Yikes. How do you say Call the Fire Department! in Japanese?

I share my birth date with an Italian dude named Nino, who was dining at our table with his three sons.

Perfectly positioned, as always. My tablemates to the right all evening were the lovely Mei and Cookie. (What can I say? The girls love me.)

After dinner Jimmy, Marti and I went to the Dampkring coffeeshop for digestifs. Then James left to catch a tram to Central Station. Marti and I walked down to The Waterhole on the Leidseplein to catch Carole Denis' set.

Carole was happy to see Marti and me, made us feel welcome, introduced us around. We dug her soulful singing -- the icing on my birthday cake!


Monday was another sunny and cold Amsterdam morning. Marti and I packed, had breakfast, checked out and hit the straats to kill a few hours before our late afternoon train.

Our afternoon brought a healthy mix of sightseeing . . .

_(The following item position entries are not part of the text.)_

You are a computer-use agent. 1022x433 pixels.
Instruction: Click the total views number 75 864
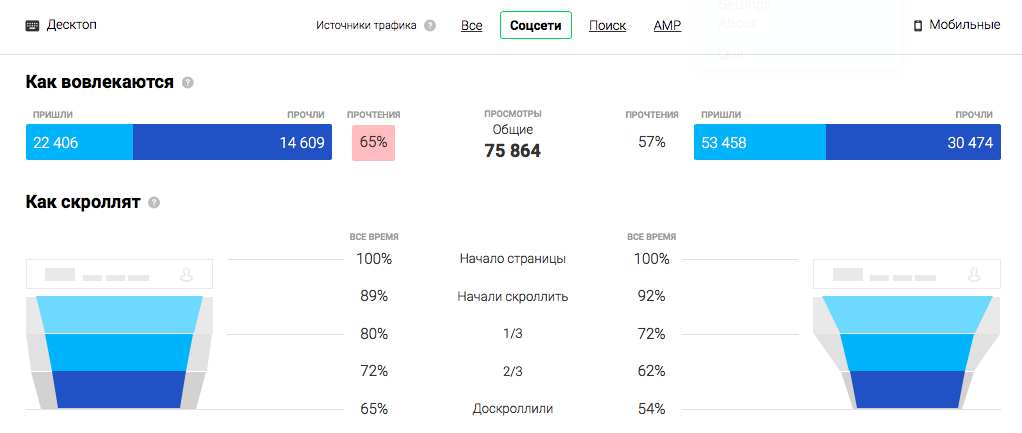coord(512,151)
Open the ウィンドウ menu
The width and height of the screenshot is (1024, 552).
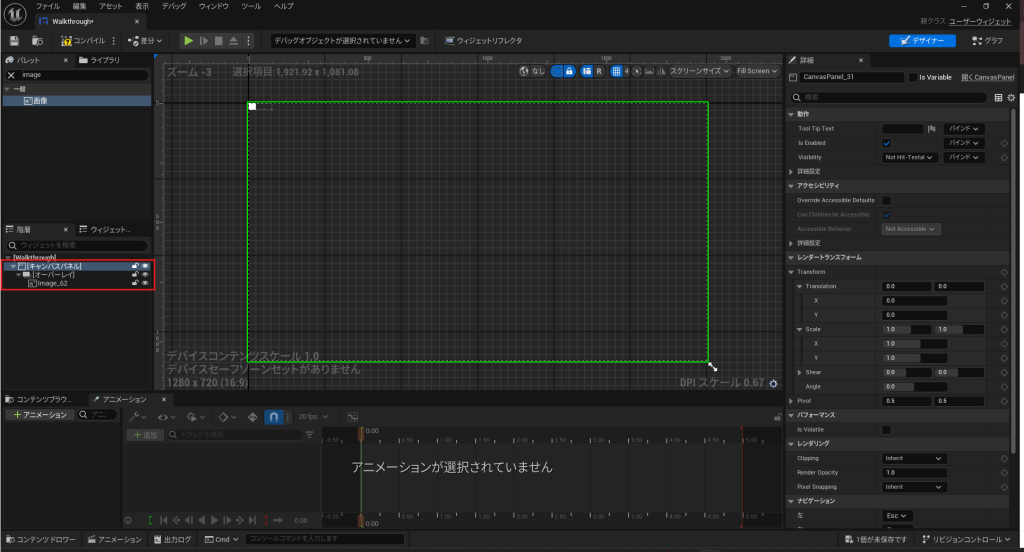[x=213, y=6]
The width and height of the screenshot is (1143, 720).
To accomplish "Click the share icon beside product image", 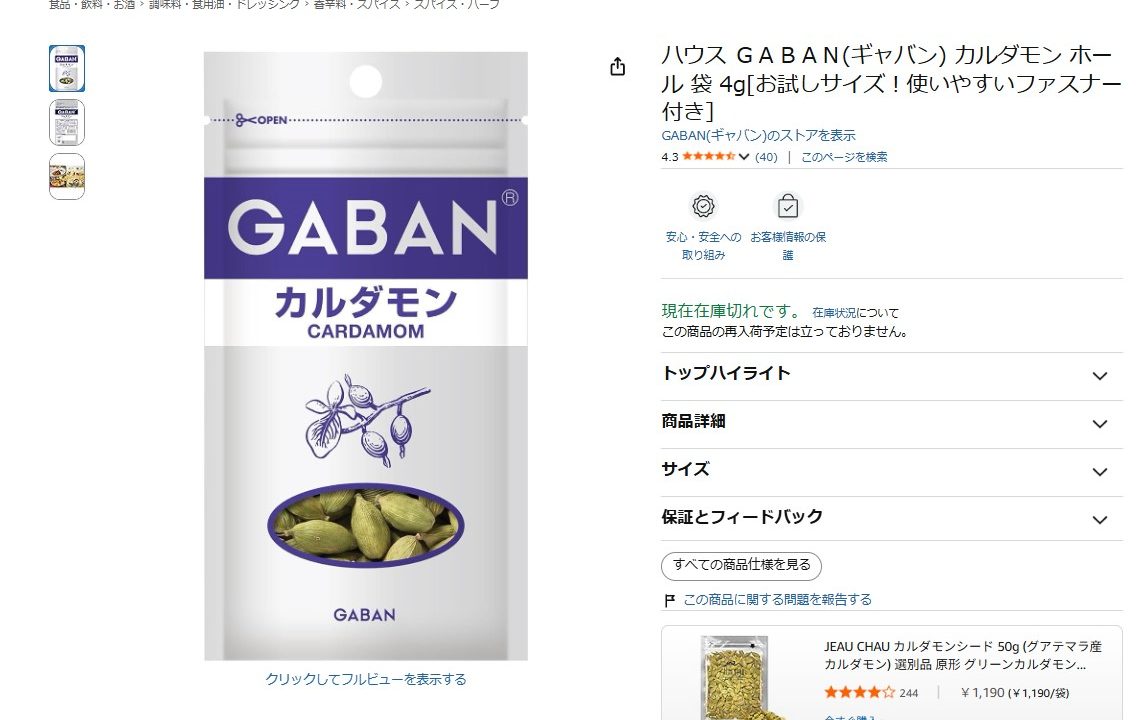I will point(617,67).
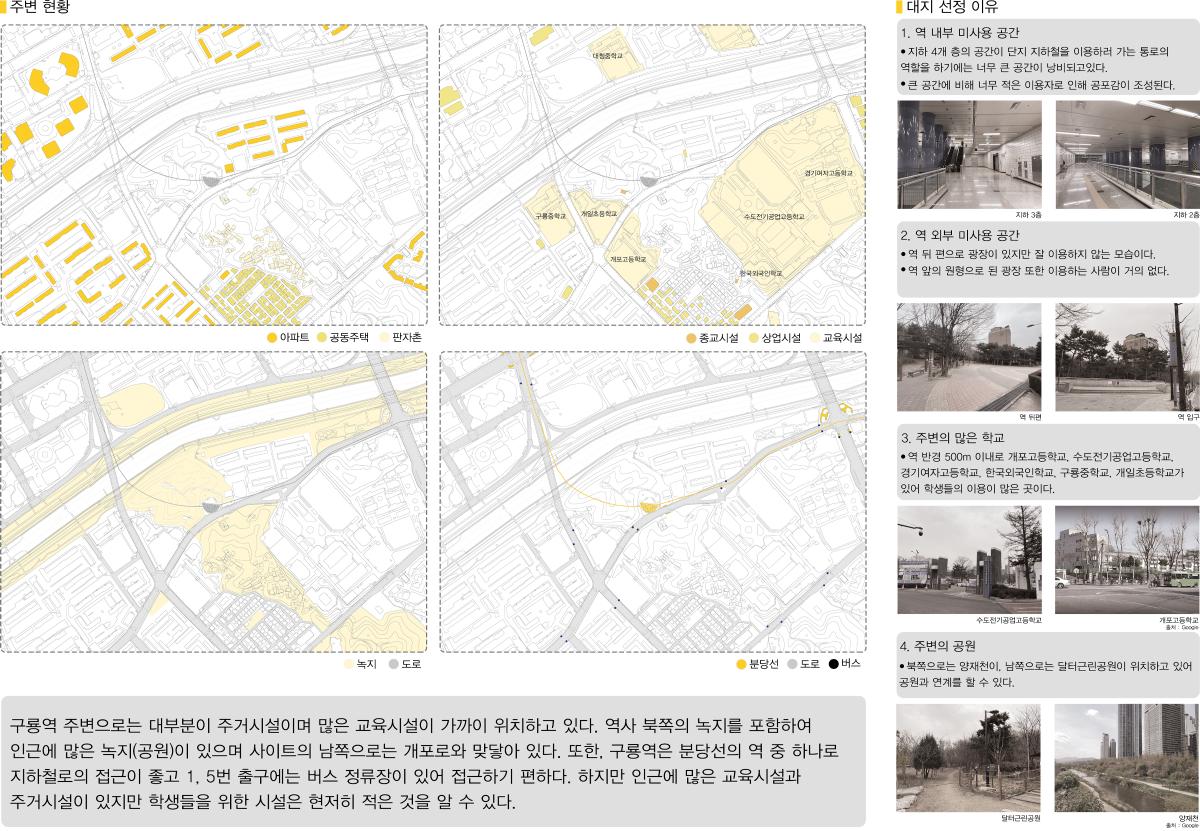This screenshot has height=831, width=1200.
Task: Toggle the 교육시설 layer indicator
Action: [x=814, y=337]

. . . cultural exchange . . .

. . . and shopping, first at the American grocery (Quaker grits, Hellmann's Light mayo, New England clam chowder) . . .

. . . then at Lush, my exclusive source for handmade olive oil soap. (I'm such a metrosexual.)

Marti paid a visit to her BT colleague and friend Merel . . .

. . . while I made new friends at the Dampkring.

Will you still be sending me a valentine / Birthday greetings, bottle of wine?

As the afternoon wound down, Marti and I went back to the Leidseplein, engaged a taxi, picked up our bags at the hotel and waited for our train in the elegant 19th Century Grand Café in Central Station.

Homeward bound. The fact that we had been able to connect with so many of our Amsterdam homies had helped make it an especially memorable birthday weekend.